Yahoo and Amici Seek Rehearing in Barnes v. Yahoo
By Eric Goldman
Last week I ruminated at length (3,200 words!) about the Ninth Circuit’s Barnes v. Yahoo opinion. As you may recall, I thought the court’s actual holding–230 preempted a negligence claim but did not preempt a promissory estoppel claim–was mostly correct, although I worry about the normative implications of a promissory estoppel bypass to the 230 immunity. However, I complained loudly about the sloppy drafting and loose reasoning used by the opinion to reach the right result, and I speculated this would be a good case for rehearing by the panel or en banc.
Fortunately, Yahoo has requested such a rehearing.
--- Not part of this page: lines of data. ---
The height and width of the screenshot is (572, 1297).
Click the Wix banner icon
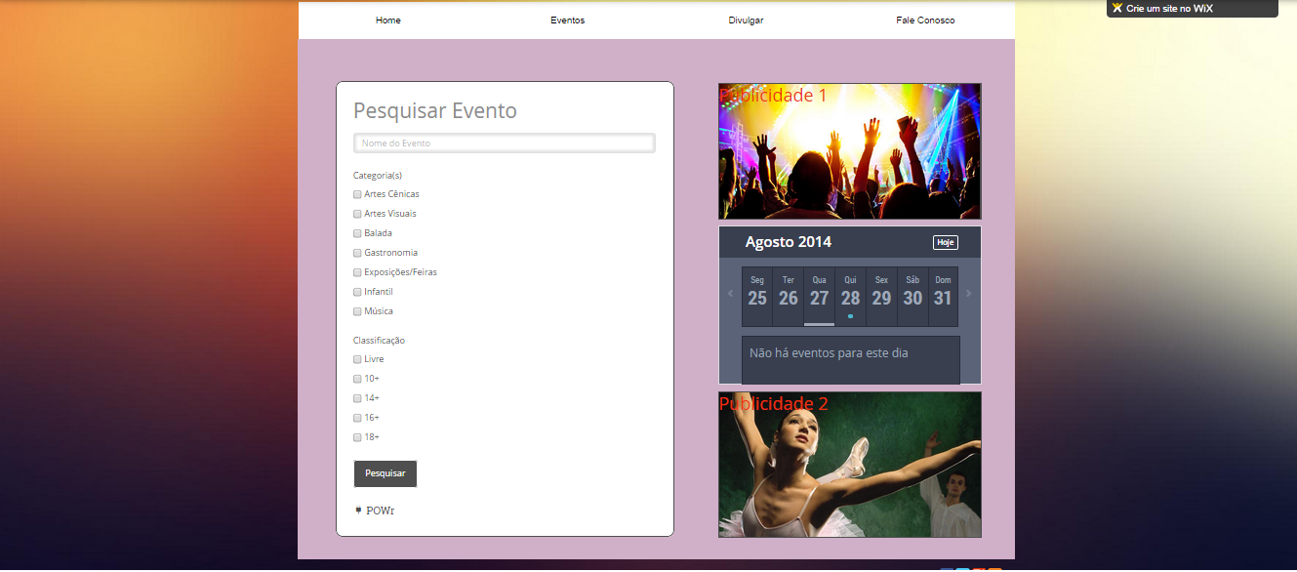(x=1117, y=8)
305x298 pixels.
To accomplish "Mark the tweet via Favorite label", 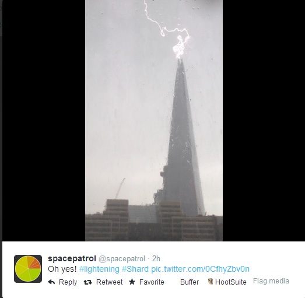I will tap(152, 282).
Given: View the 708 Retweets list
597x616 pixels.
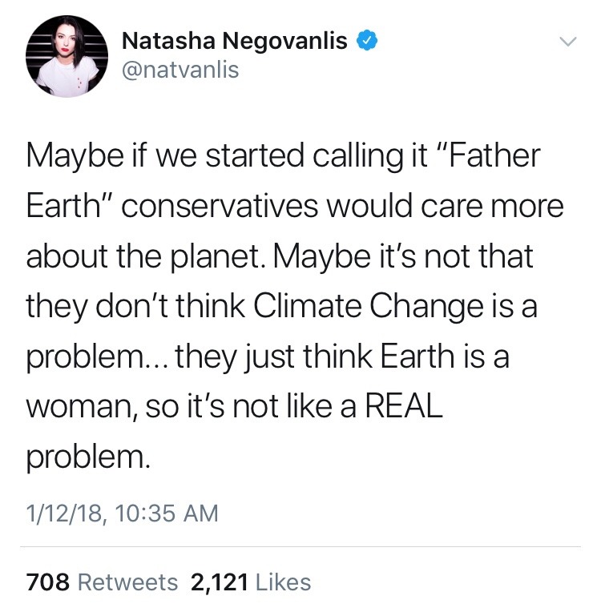Looking at the screenshot, I should pos(103,582).
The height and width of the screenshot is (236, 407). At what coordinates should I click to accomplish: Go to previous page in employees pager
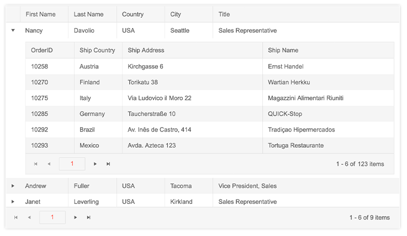coord(29,217)
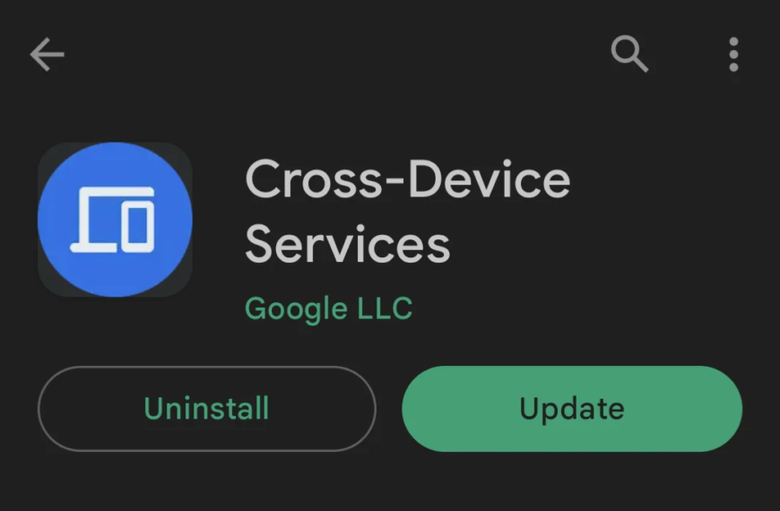
Task: Click the laptop-and-phone glyph in the icon
Action: pos(112,220)
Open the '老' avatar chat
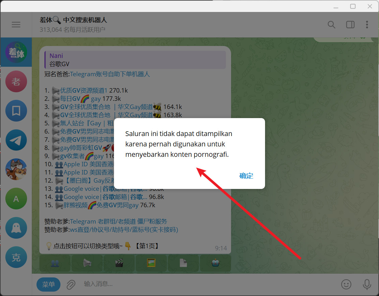Image resolution: width=379 pixels, height=296 pixels. click(16, 82)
Plus, a coalition of public interest groups led by Public Citizen (and including CDT, CMLP and EFF) have filed an amicus brief in support of Yahoo’s request (see Paul Levy’s post). Both briefs focus on the two most egregious mistakes by the court:
* the sloppy dicta that 230 does not support a 12(b)(6) motion to dismiss, and
* the even sloppier misstatement of the 230 prima facie defense to say that it only applied to state law claims, not federal claims.
Let’s hope the judges grant the rehearing and, at minimum, clean up those two points. Kudos to the Yahoo and amici teams for pushing these issues.
The case library:
* Public Citizen et al amicus brief in support of rehearing
* Yahoo petition for rehearing
* Ninth Circuit opinion and my blog post on it
* Ninth Circuit oral arguments
* District court opinion and my blog post on it
* Barnes’ response to Yahoo’s motion to dismiss
* Yahoo’s brief in support of its motion to dismiss
* Yahoo’s motion to dismiss
* Yahoo’s notice of removal to federal court (which contains Barnes’ initial complaint)
The Justia page has even more materials from the district court proceedings.